If the person reading your documentation is in a green-field environment, it's true that the RFC 1918 address ranges are harmless. They can freely use any of them they want, including the ones your documentation. However, if the person reading your documentation isn't in such a green-field environment, some RFC 1918 address ranges may already be in use and routed in their environment; these are, in practice, 'public' IP ranges, just public inside their networks instead of public to the entire Internet. If your documentation's RFC 1918 ranges overlap with RFC 1918 ranges already in use, they'll get more or less the same problems as if they'd used public IPs.

This problem is magnified because genuine 'green-field' network environments are increasingly hard to find even in small environments. All sorts of things are probably camping on RFC 1918 ranges these days; there's container systems, virtualization, private networks behind your home NAT router gateway, cloud environments, and so on and so forth. You can see the problems just from how these systems can clash with each other over what RFC 1918 range to use.

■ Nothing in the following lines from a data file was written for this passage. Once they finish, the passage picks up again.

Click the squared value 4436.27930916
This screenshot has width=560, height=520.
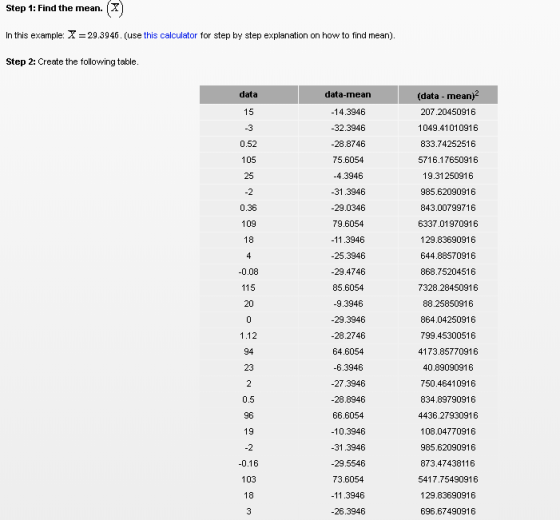[x=448, y=416]
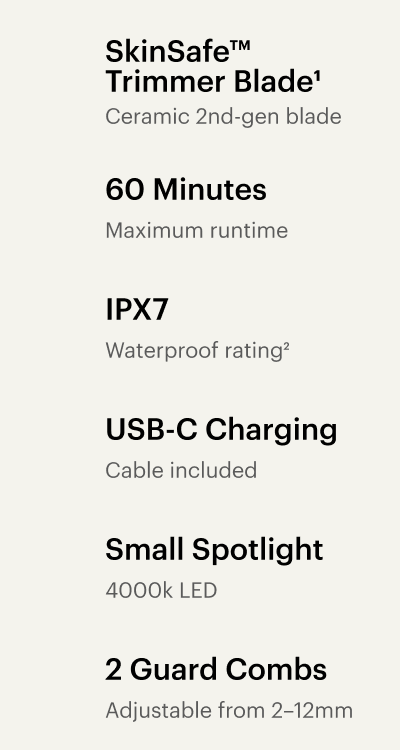
Task: Click the IPX7 heading
Action: tap(136, 309)
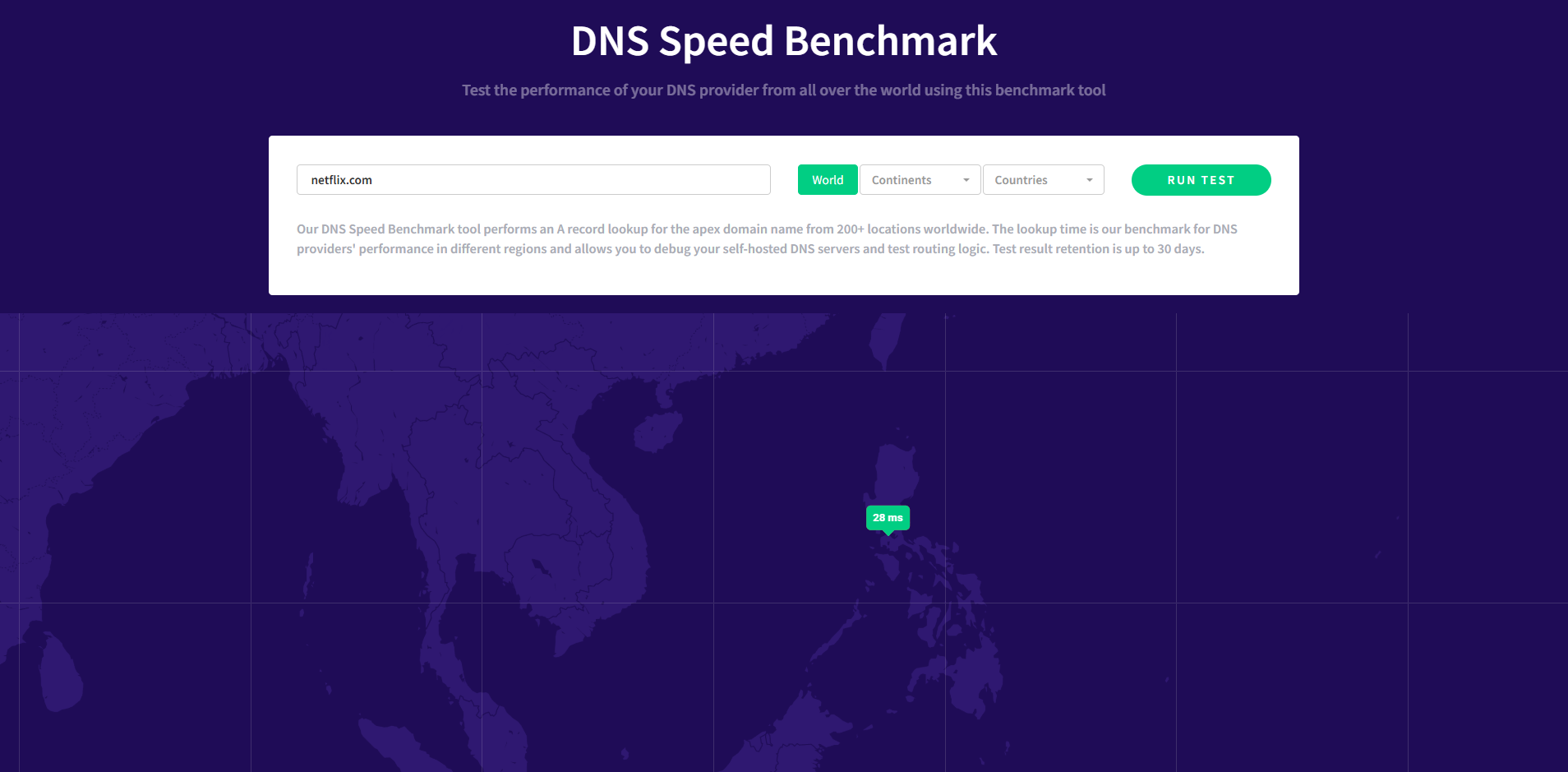Click the tool description paragraph
The height and width of the screenshot is (772, 1568).
coord(767,239)
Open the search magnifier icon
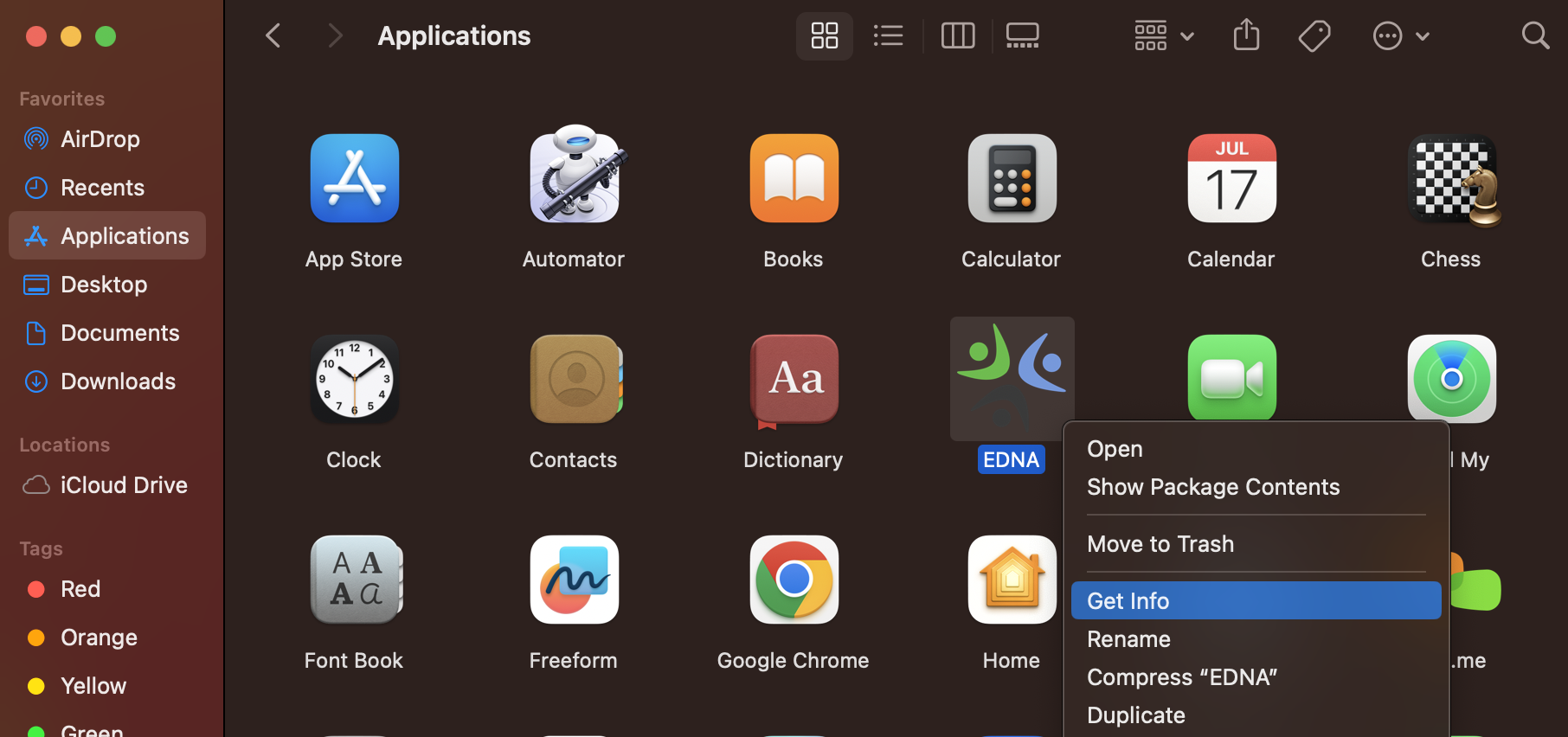1568x737 pixels. pyautogui.click(x=1535, y=36)
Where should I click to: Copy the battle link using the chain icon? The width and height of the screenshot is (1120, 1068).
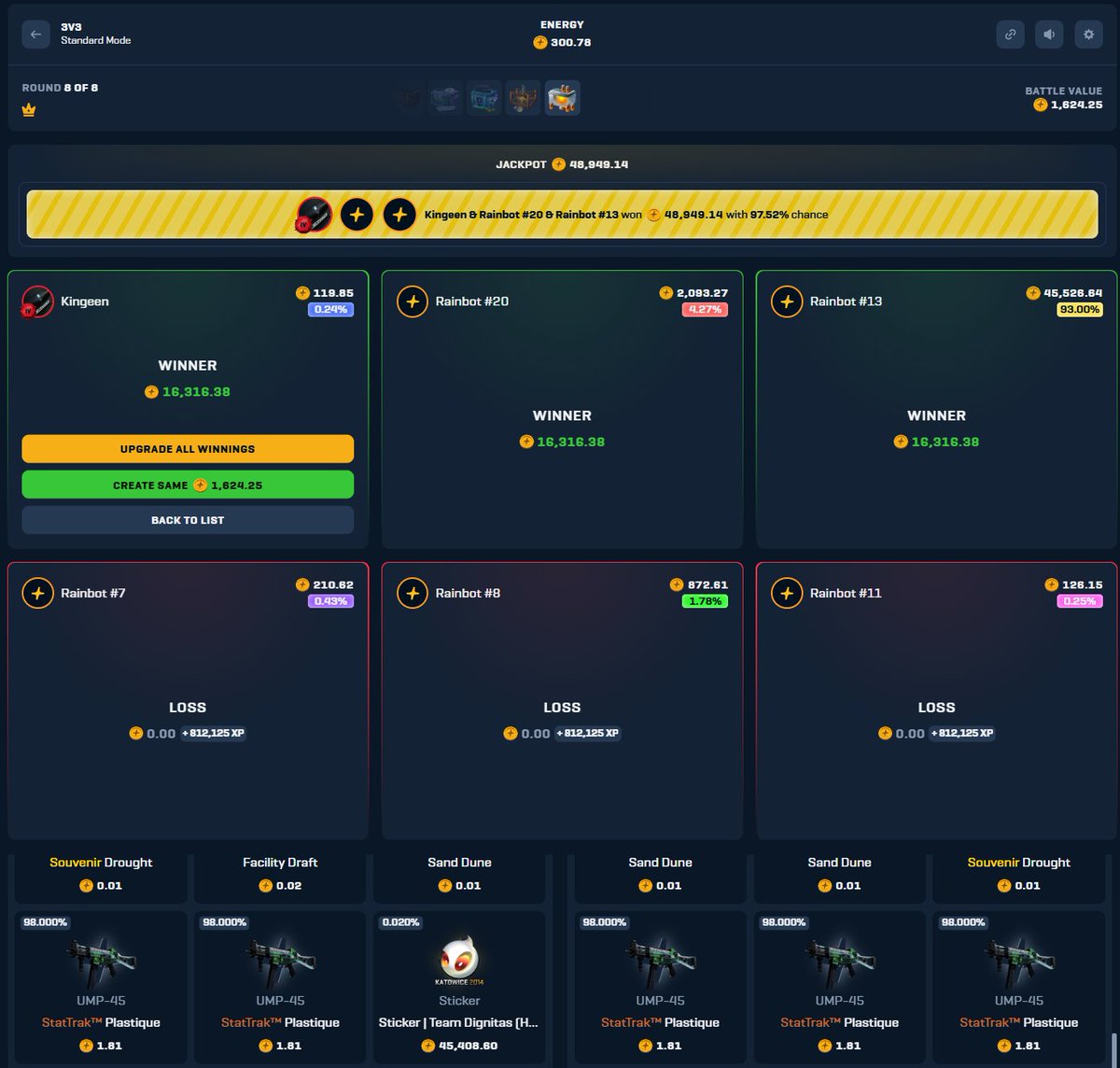coord(1010,35)
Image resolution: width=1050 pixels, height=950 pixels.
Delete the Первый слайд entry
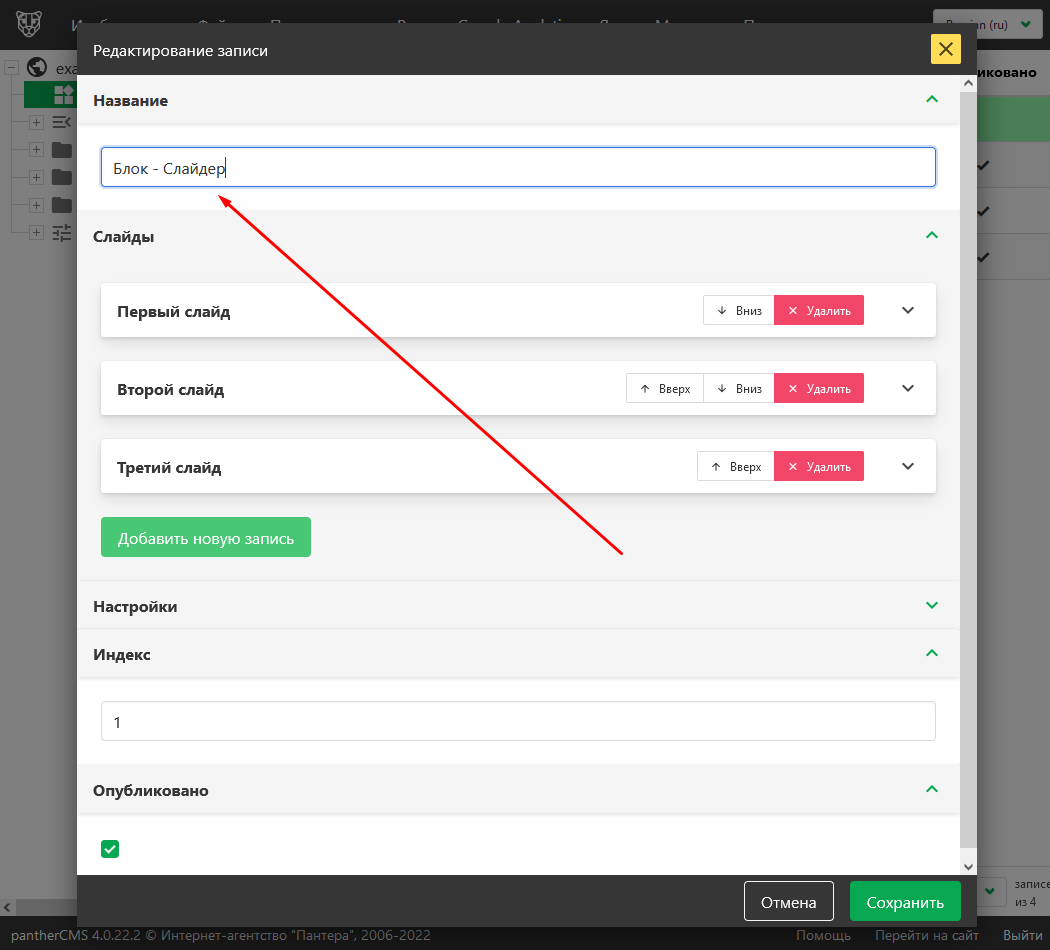[818, 310]
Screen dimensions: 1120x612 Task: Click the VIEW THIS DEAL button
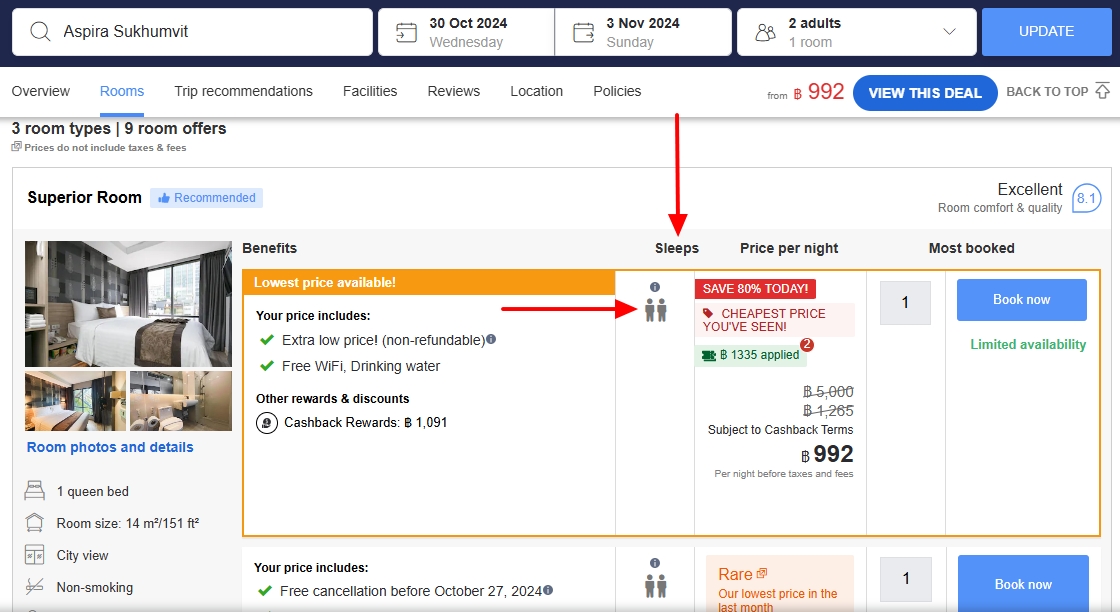[x=925, y=93]
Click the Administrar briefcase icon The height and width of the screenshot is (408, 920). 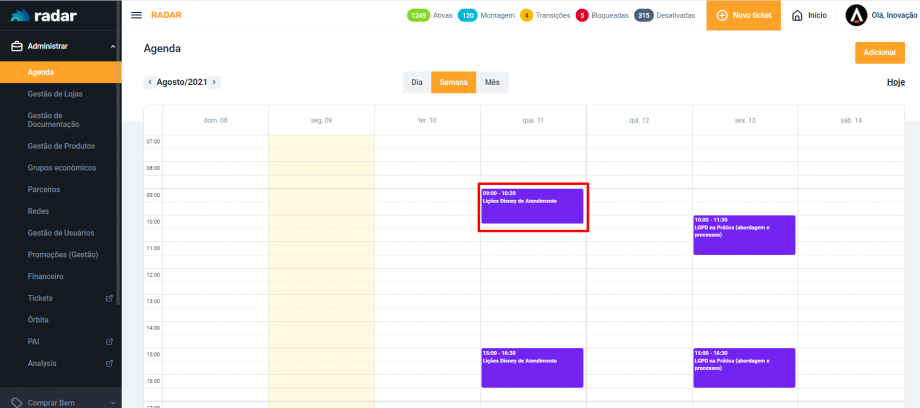point(16,46)
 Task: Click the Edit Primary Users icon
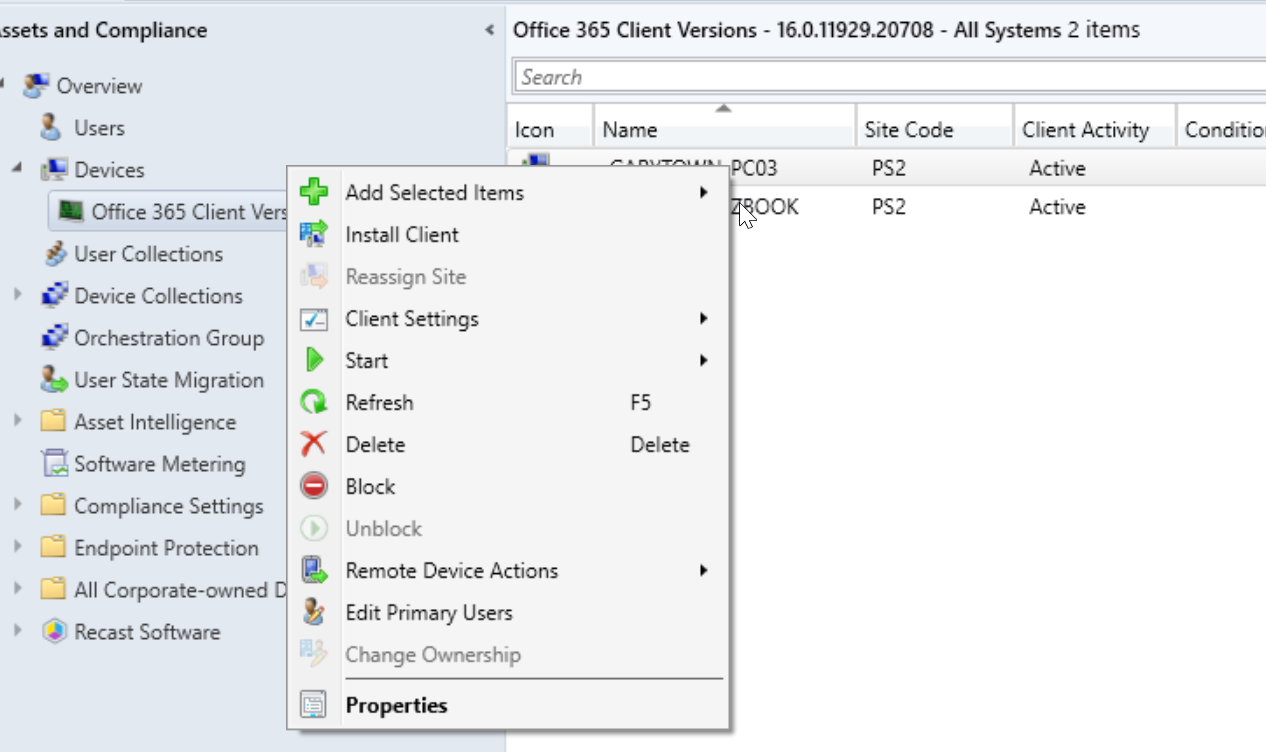coord(314,612)
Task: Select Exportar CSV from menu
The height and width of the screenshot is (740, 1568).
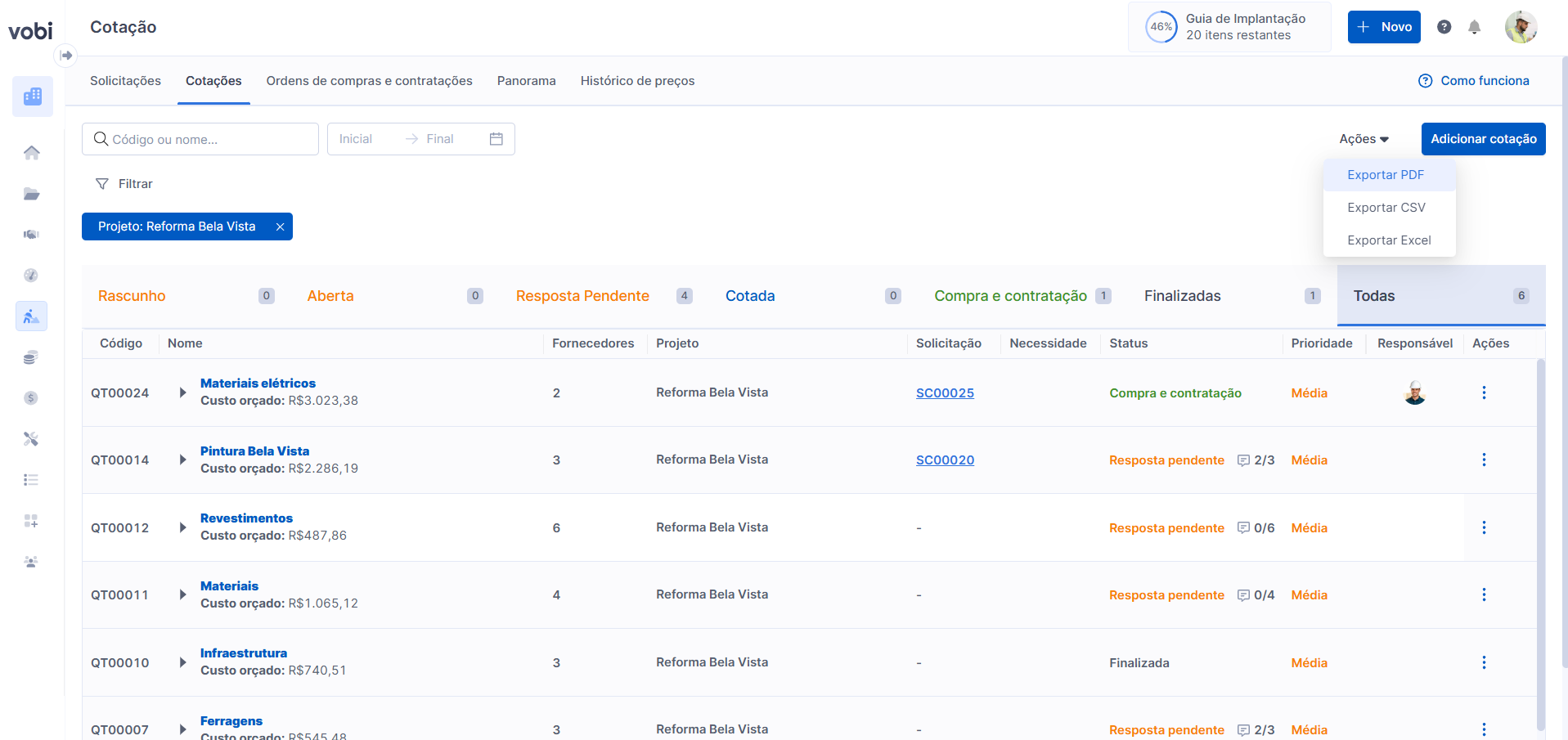Action: coord(1386,208)
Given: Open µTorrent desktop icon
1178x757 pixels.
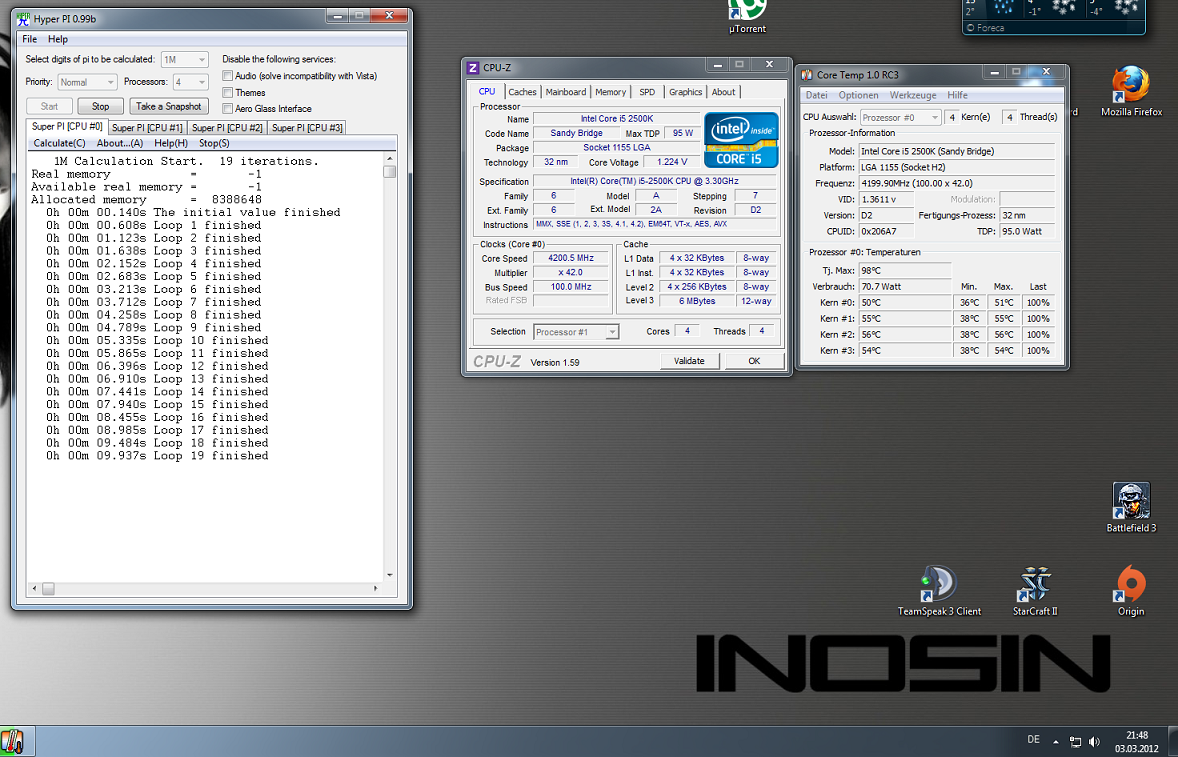Looking at the screenshot, I should [747, 10].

Using an IP address range that's specifically for use in examples and isn't supposed to ever be used otherwise sidesteps most of these problems. It can't prevent people who read your documentation from using those IP address ranges in their own live setup, but it does avoid clashing with any other IP address range they should be using, whether it's from the public Internet or internal RFC 1918 usage.

(Roughly speaking, nothing will stop some number of people from copying whatever IP address ranges and domains your documentation uses into their live setup. All we can do is reduce the potential harm of doing so. This is a cynical viewpoint but, I maintain, a realistic one.)

Written on 25 June 2023.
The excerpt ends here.